*** Block opens ***
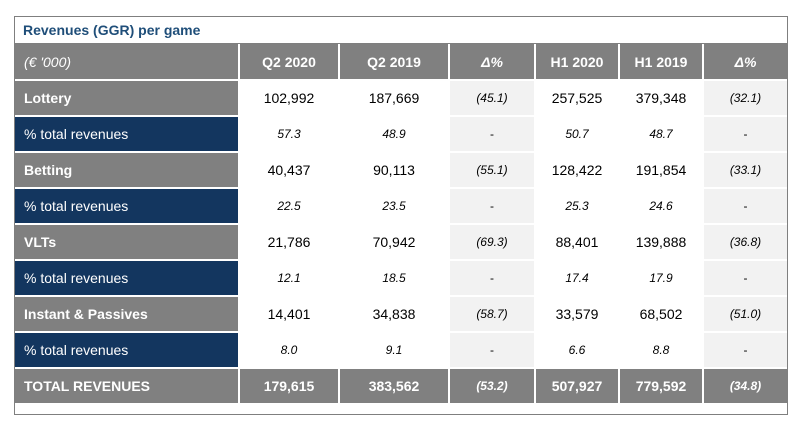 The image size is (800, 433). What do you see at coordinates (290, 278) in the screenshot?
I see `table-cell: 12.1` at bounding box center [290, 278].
*** Block closes ***
*** Block opens ***
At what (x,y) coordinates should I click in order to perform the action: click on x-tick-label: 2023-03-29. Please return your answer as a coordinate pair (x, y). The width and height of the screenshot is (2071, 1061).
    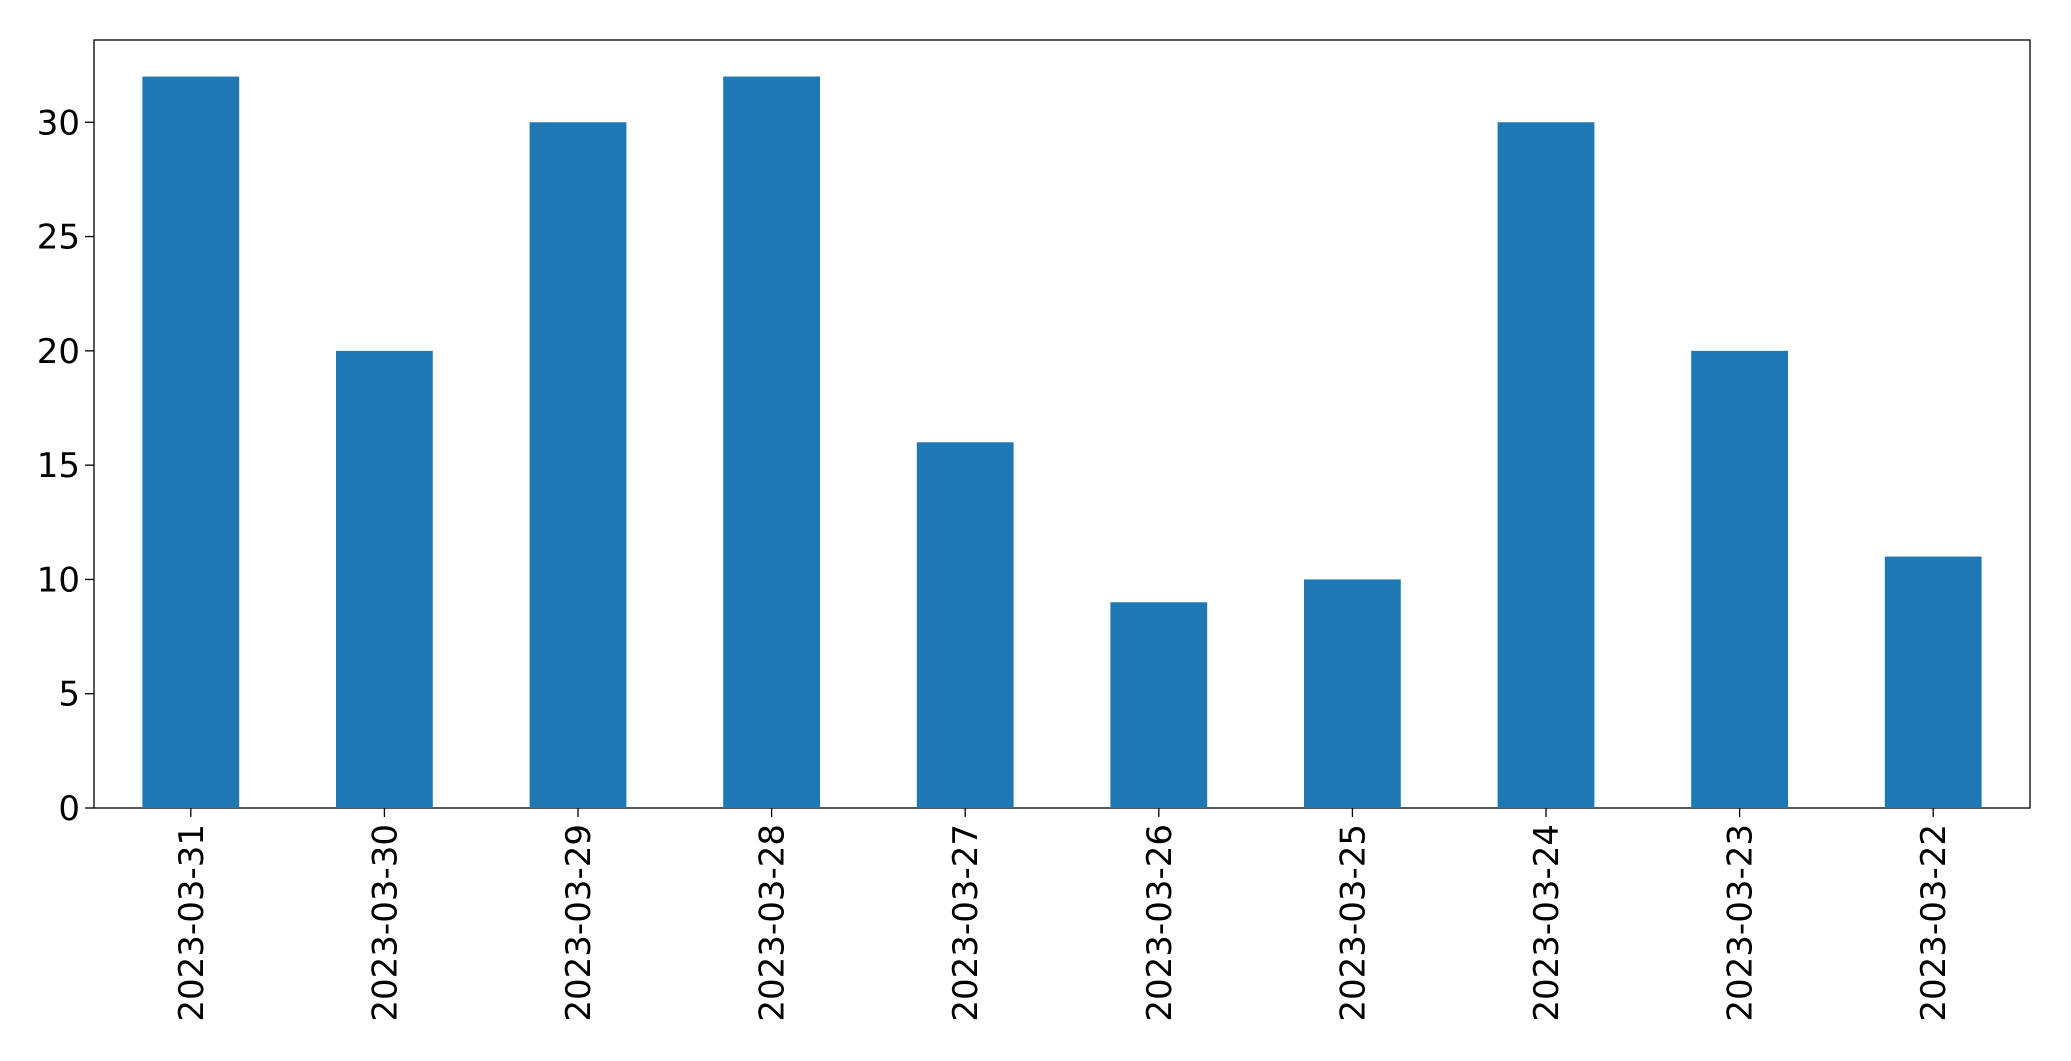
*** Block closes ***
*** Block opens ***
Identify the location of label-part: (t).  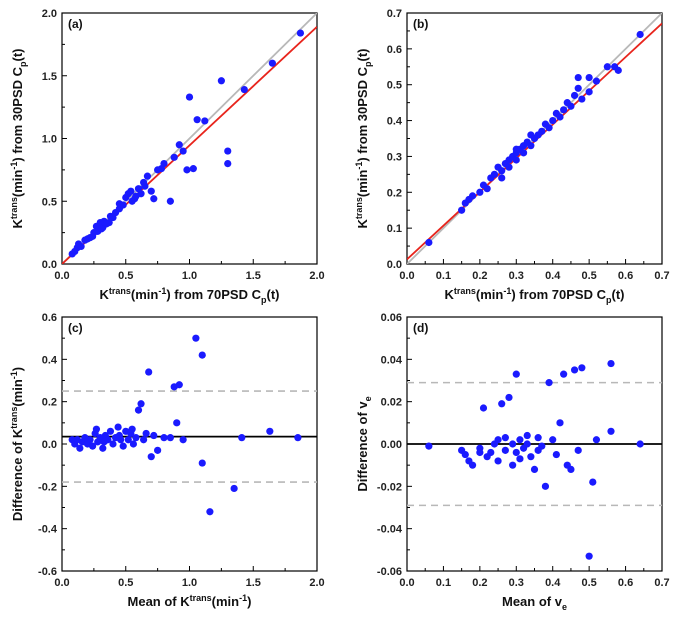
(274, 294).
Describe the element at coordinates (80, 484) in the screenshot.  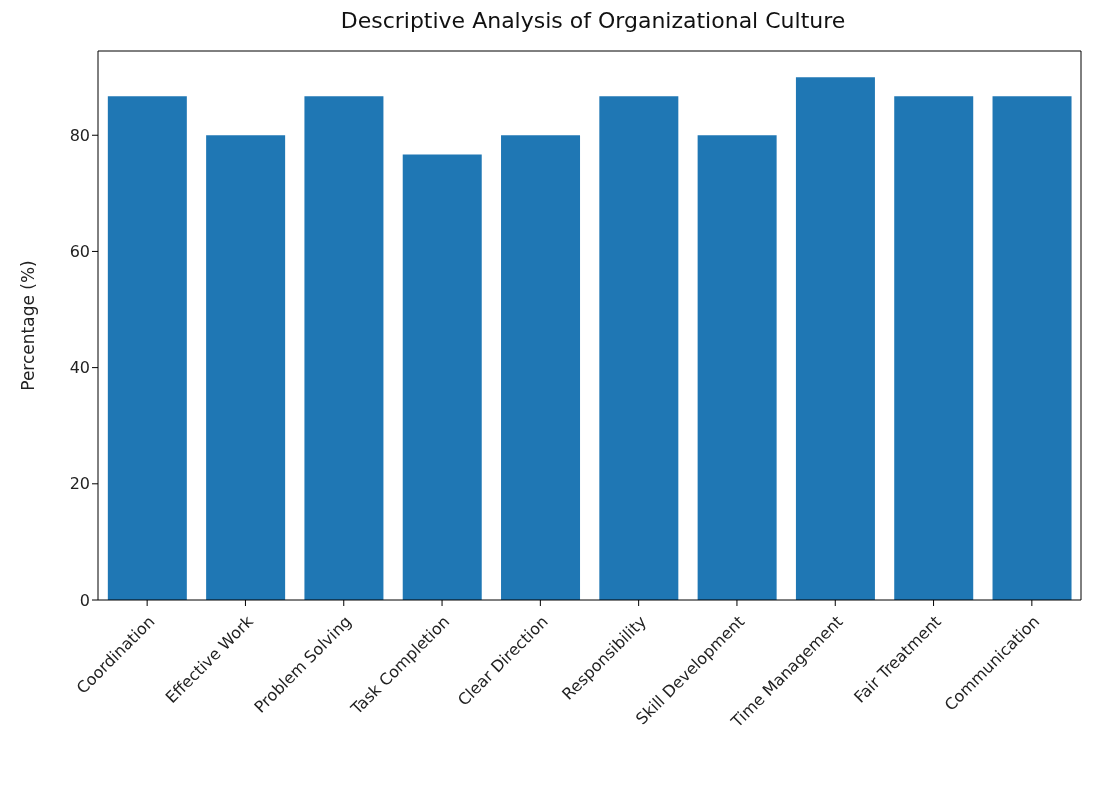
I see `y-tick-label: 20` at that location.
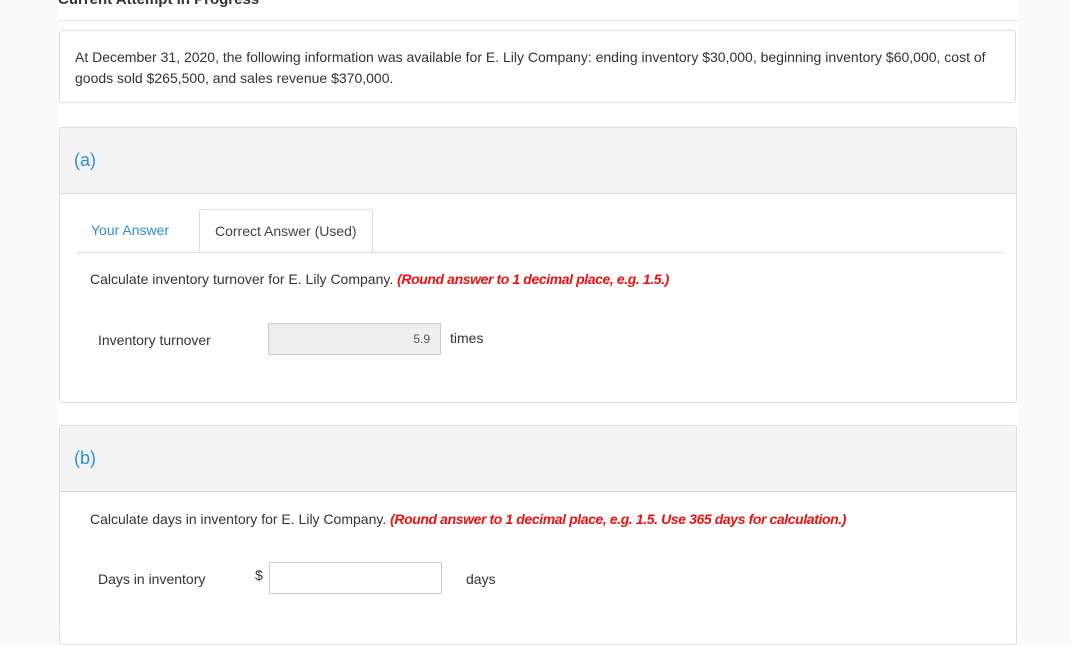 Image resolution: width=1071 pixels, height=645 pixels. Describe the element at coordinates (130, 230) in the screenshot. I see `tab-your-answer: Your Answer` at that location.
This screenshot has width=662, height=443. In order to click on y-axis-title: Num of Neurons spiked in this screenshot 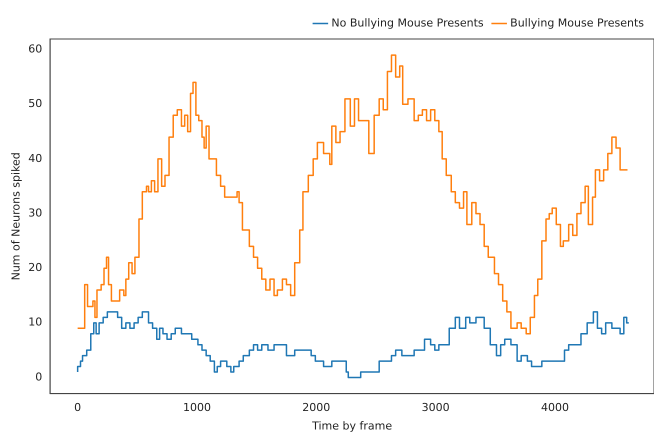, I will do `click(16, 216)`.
*** Block closes ***
> Task brief: Can you arrange the records as a JSON list of strings, one string per line with blank lines omitted, starting at the line that has "The image size" and stopping after the line that has "center [290, 278]."? Leave the pictures out of the list.

> Solution for this problem:
[
  " The image size is (800, 433). What do you see at coordinates (290, 278) in the screenshot?",
  "I see `table-cell: 12.1` at bounding box center [290, 278]."
]